**ACTIONS À MENER**
(a) Imprimez, sans rien y changer, le passage du texte sur le portrait de Louis Borno allant de « REPRESENTATION DES CACOS » jusqu'à « avilissant, déshonorant, révoltant. » inclus.
(b) Selon le texte sur le portrait de Louis Borno, quel titre attribue-t-on à la photo ?

Les implications politiques de la photographie révèlent comment des images emblématiques, comme celles de Louis Borno, transcendent leur simple fonction documentaire. Cette étude met en lumière les représentations sociopolitiques complexes durant l’occupation américaine d’Haïti, suscitant une réflexion sur le pouvoir de l’image dans la construction de la mémoire collective.


REPRESENTATION DES CACOS DANS DES MOUVEMENTS POPULAIRES

      1. Portrait de Louis Borno

Photo de Louis Borno, un ministre nationaliste puis réaliste sous la présidence de Philipe Sudre Dartiguenave, avec un visage avilissant, déshonorant, révoltant.

Il s’agit d’une photo en noir et blanc de presse sur page écran, le photographe qui a signé l’œuvre nous parait inconnu y compris la date exactement; le titre qu’on lui attribue est Le visage indigné de Louis Borno. Cette image n’a pas été diffusée sur un site Internet, mais dans l’ouvrage de Roger Gaillard, Charlemagne Péralte le Caco, on n’a pas mentionné la date de publication. A remarquer, l’auteur n’a pas mentionné sa source.

Le ministre Louis Borno un peu surpris, en débandade face à l’emprise des Etats-Unis dans l’économie et la politique du pays. Les thèmes d’Occupation ; rapports occupant/occupé est mis en évidence.

**DONNÉES FOURNIES**
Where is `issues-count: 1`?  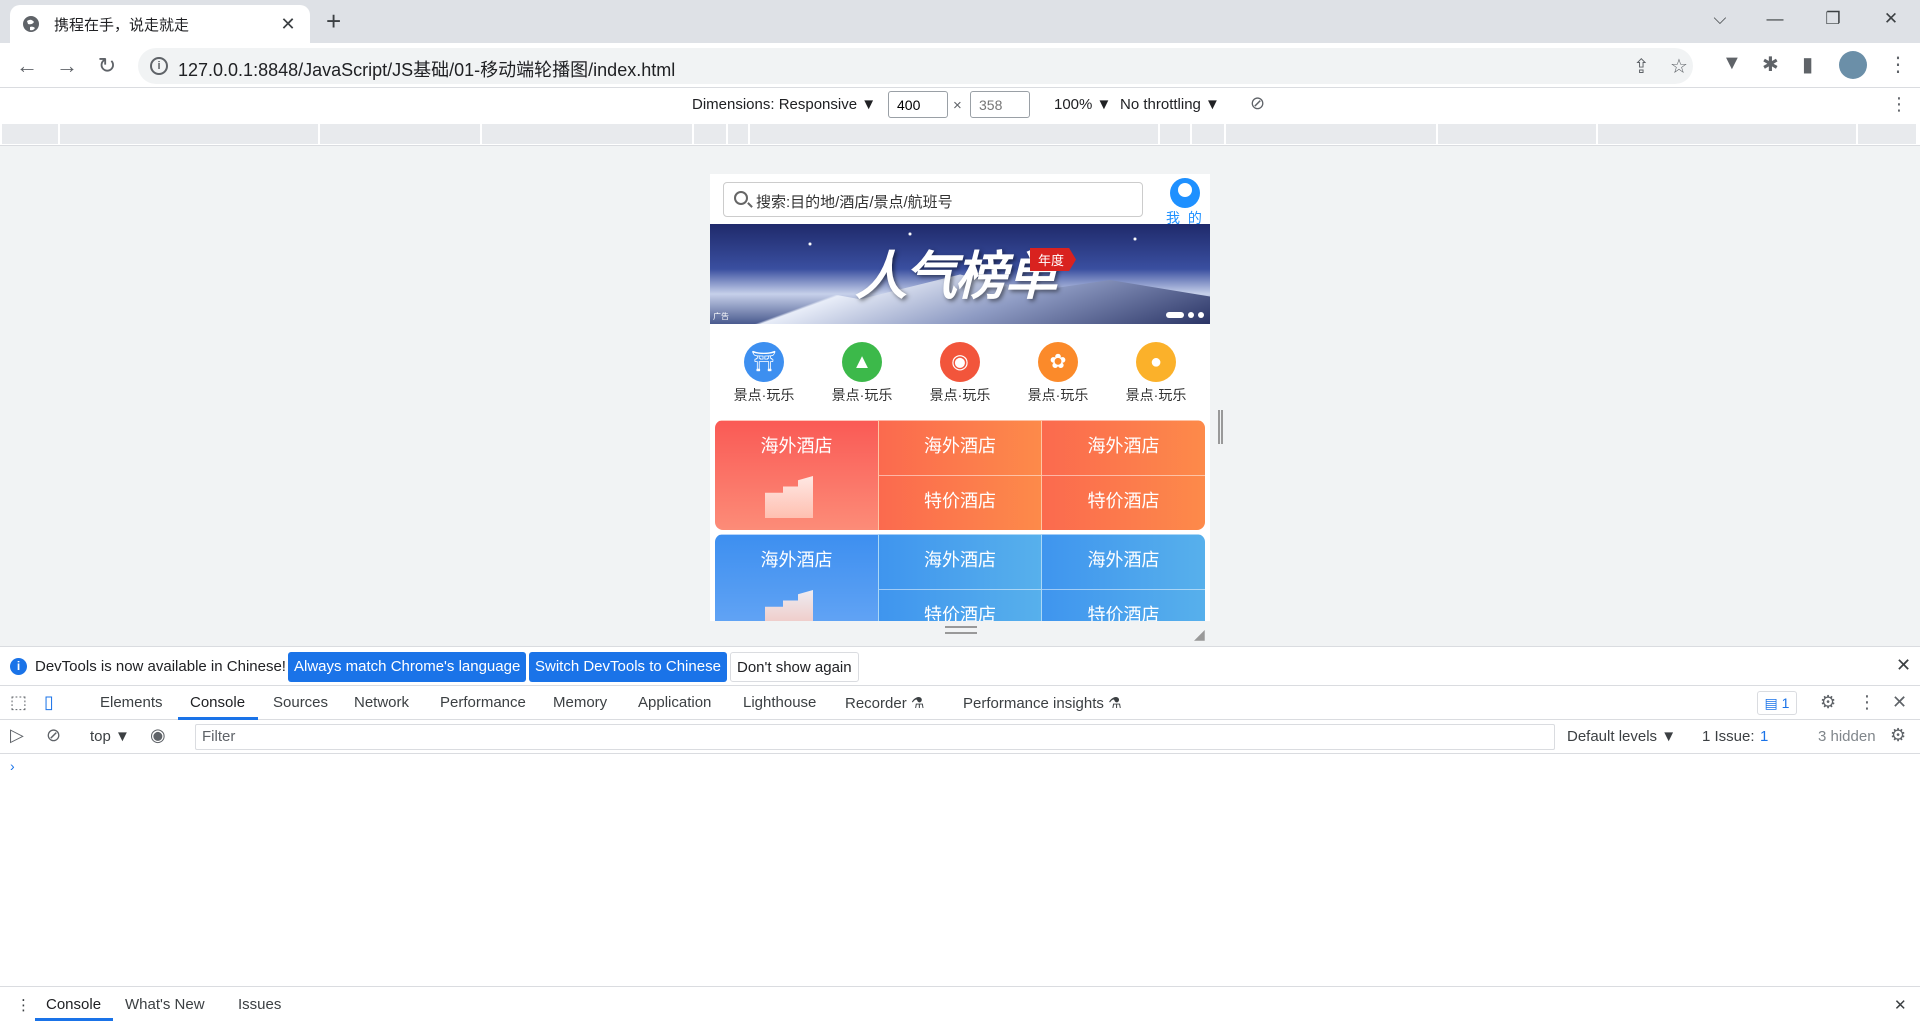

**RÉPONSES DANS L'ORDRE**
(a)
REPRESENTATION DES CACOS DANS DES MOUVEMENTS POPULAIRES

      1. Portrait de Louis Borno

Photo de Louis Borno, un ministre nationaliste puis réaliste sous la présidence de Philipe Sudre Dartiguenave, avec un visage avilissant, déshonorant, révoltant.

(b) Le visage indigné de Louis Borno.